For this particular testing relating to activities for a new WELS module (E309), a key part of our role was the qualitative analysis of student feedback.

The development testing itself consisted of two student activities

  • Creating a ‘digital badge’ using a PowerPoint template with embedded audio.
  • Creating an Infographic comparing two datasets using a PowerPoint template with embedded audio.

Both activities used Office365 and required students to work collaboratively in pairs. There were 11 student participants who completed the E309 activities and associated questionnaire, some students gave additional feedback by phone.

As a result of this, we had a lot of qualitative data from the student questionnaire which was analysed and captured in a table summarising issues per participant per activity. Following the initial analysis we contacted some of the students and arranged a phone call with them to engage and explore their feedback more thoroughly.

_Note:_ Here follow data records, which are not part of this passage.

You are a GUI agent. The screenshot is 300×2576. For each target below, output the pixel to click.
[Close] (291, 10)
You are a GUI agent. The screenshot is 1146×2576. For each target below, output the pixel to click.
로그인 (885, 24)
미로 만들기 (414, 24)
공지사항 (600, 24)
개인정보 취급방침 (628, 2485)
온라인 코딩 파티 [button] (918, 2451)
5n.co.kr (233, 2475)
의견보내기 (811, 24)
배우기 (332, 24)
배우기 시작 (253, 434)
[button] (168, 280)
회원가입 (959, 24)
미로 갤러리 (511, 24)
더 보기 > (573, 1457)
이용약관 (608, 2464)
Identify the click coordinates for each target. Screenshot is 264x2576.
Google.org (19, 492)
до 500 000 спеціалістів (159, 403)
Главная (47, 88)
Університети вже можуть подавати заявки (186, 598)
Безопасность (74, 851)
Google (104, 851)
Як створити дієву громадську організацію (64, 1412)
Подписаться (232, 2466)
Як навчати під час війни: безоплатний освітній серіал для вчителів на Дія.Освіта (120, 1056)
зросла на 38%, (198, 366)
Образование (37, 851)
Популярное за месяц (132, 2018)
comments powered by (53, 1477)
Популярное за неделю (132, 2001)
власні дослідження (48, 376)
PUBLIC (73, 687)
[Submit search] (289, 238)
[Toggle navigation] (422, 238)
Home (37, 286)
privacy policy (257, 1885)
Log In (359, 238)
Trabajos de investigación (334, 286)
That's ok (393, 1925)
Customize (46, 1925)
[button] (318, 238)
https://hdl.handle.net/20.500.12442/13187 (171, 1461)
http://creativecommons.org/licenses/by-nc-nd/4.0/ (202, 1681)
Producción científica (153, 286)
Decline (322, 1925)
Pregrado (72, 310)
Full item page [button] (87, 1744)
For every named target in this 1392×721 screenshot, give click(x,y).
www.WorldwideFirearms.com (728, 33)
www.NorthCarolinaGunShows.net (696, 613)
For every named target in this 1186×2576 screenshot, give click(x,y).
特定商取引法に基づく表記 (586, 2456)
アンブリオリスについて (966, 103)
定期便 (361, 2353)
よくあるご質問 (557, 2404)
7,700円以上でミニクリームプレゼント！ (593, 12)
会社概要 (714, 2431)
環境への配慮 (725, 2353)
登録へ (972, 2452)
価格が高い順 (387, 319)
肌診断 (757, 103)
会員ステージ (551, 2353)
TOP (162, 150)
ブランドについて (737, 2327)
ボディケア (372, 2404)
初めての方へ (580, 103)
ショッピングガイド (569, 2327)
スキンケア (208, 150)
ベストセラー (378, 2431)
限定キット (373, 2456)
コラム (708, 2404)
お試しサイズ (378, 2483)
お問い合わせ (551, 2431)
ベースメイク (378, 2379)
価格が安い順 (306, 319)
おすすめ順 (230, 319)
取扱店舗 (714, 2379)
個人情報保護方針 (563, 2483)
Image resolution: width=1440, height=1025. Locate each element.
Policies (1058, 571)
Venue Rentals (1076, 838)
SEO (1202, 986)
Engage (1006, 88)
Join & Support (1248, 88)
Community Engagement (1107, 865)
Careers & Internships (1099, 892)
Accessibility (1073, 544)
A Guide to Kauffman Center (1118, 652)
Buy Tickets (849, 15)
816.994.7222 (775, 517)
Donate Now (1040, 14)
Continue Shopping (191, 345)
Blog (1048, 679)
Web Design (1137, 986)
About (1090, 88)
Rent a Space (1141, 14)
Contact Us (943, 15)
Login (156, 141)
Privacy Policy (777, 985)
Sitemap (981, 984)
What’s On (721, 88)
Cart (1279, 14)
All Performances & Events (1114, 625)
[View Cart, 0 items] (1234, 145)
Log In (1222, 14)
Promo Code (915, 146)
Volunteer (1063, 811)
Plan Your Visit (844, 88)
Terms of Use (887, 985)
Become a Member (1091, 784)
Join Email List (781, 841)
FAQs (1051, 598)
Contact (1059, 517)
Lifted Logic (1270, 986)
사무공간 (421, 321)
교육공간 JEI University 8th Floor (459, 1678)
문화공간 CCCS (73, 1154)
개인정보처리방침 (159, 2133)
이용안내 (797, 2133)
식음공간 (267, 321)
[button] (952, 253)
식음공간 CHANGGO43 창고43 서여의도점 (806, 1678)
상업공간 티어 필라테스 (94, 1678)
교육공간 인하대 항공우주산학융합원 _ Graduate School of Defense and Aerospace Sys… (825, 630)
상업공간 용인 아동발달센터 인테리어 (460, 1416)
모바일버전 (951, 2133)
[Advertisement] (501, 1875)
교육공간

Some of the identified risks and opportunities were as follows:

Risk & Issues Opportunity & Mitigation
If using a personal Office365 account cannot ‘share’ with partner (using Office365 share function) if using an OU student account and vice versa (cannot share outside of organisation) Cannot use the ‘share’ function of Office 365 to collaborate. Advise to share via email and on Module e-groups
PowerPoint had to be installed for audio and the desktop version used (audio functionality not available online) Provide instructions to save PowerPoint to desktop rather than using the online version
Unsure how to record audio Provide additional resource:

  • One page visual document on recording audio
  • Have a session in tutorial one around Office365 and PowerPoint
  • Produce a Camtasia screencast on basic navigation


Students lack confidence in IT and PowerPoint skills
  • Use digital badge activity as a ‘practise’ ‘dummy’ TMA to prepare students for creating a poster in TMA01
  • Provide additional support and resources (as above)
Unable to collaborate with partner due to clashes in time commitment – one partner did most/all of the work Students to produce individual infographics for assessment but to collaborate with the preparation and research.

The module team implemented all of the recommendations coming from the opportunities documented above (except the one page visual document as it was felt enough resource was provided with the screencast, tutorial, template and instructions).